Dawud Walid among demonstrators at a rally demanding accountability from Dearborn Police after Kevin Mathews death, Jan. 4. |
The recent settlement of an excessive force lawsuit by the Dearborn Police against a mentally impaired man, Ali Beydoun, of Lebanese origin is part of an ongoing saga regarding this embattled police department.
The Department of Justice (DOJ) has now stepped in the picture after a breakdown of citizen trust due to fatal shootings of two African Americans, one of the victims, Kevin Matthews, being shot at least 5 times while unarmed including one shot being at close range.
The National Action Network (NAN), the Michigan chapter of the Council on American-Islamic Relations (CAIR-MI) and other civil rights groups raised concerns in the media and in protests regarding the responses of the department pertaining to the homicide of Matthews in particular.
Also, the police force simply does not represent the demographics of the population. Almost half of Dearborn’s population consists of people of color, yet its citizens are policed by primarily by officers who do not reflect this demographical reality and its cultural sensitivities.
This is extremely problematic given that the department has a difficult time of retaining Arab American police officers, in large part to allegations of racism and hostility within the force.
Civil rights activists, moreover, are very concerned about the extent of the department’s involvement in the FBI’s “Shared Responsibilities Committees,” which in effect is cementing informant work in the community. Given the revelation of the Khalil Abu Rayyan case involving a 21-year-old Dearborn Heights man with substance abuse issues in which the FBI used two female informants to lure him into a potential terrorism case, the concerns about how local law enforcement may collude with such efforts are real.
This holds even more true for the Dearborn Police given its involvement in a 2009 FBI raid which led to the fatal shooting of Imam Luqman Abdullah in which 3 confidential informants were involved in that situation. CAIR-MI sued the Dearborn Police a year later for suppressing public information about the Abdullah case per its non-compliance with the Freedom of Information Act (FOIA).
The bottom line is that there is an institutional problem in the Dearborn Police Department. It is not simply about its chief or the lack nice police officers on the force. There is apparently a law enforcement cultural problem, which transcends personalities.
Deconstructing institutional troubles is not an easy task. Adding a few more faces of color does not solve the problem alone, nor having nicer faces who periodically meet with a select group of community leaders.
Policy changes and reforming mindsets take a long time, especially as it pertains to a department with a long track record of having a non-diverse police force located in America’s historically most hyper-segregated metropolitan area.
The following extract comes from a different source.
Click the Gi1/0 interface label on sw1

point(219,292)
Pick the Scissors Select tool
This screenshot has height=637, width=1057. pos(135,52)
The DOJ can play at least a partially positive role in this endeavor as it regards assisting the department with more robust strategies in addressing implicit bias, which leads to excessive force such as what took place to Beydoun and Matthews. Academics and community partners at the Wayne State Law School’s Detroit Action Equity Lab (DEAL), which I was a fellow in 2014, should also be brought in to assist.
However, the DOJ has worked hand in hand with the FBI pertaining to some troublesome positions and cases such as the Abu Rayyan and Abdullah cases. The Justice Department cannot provide the entire solution when they too are part of the problem. Correction needs to take place through grassroots organizing to adjust city government policies pertaining to the police department’s involvement with the Joint Terrorism Task Force (JTTF) and programs that use controversial recruitment and usage of informants.
Being pro-law enforcement accountability is not anti-law enforcement. Not having had a personally negative experience with the Dearborn Police also does not equal zero problems within the department as if all is well.
Acknowledging these truths does not dismiss the good that the department does in tracking down robberies to protecting our mosques when threats come their way. Nor does it belittle the officers on the force who try to serve with integrity on a daily basis while placing their lives on the line.
Holding the Dearborn Police Department to a higher level of accountability and seeking its improvement are good for the force and ultimately in the best long term interests of the citizens of Dearborn and those who come to Dearborn to study at its colleges, pray at its houses of worship and patronize its businesses and restaurants.
-Dawud Walid is the Michigan executive director of the Council on American Islamic Relations.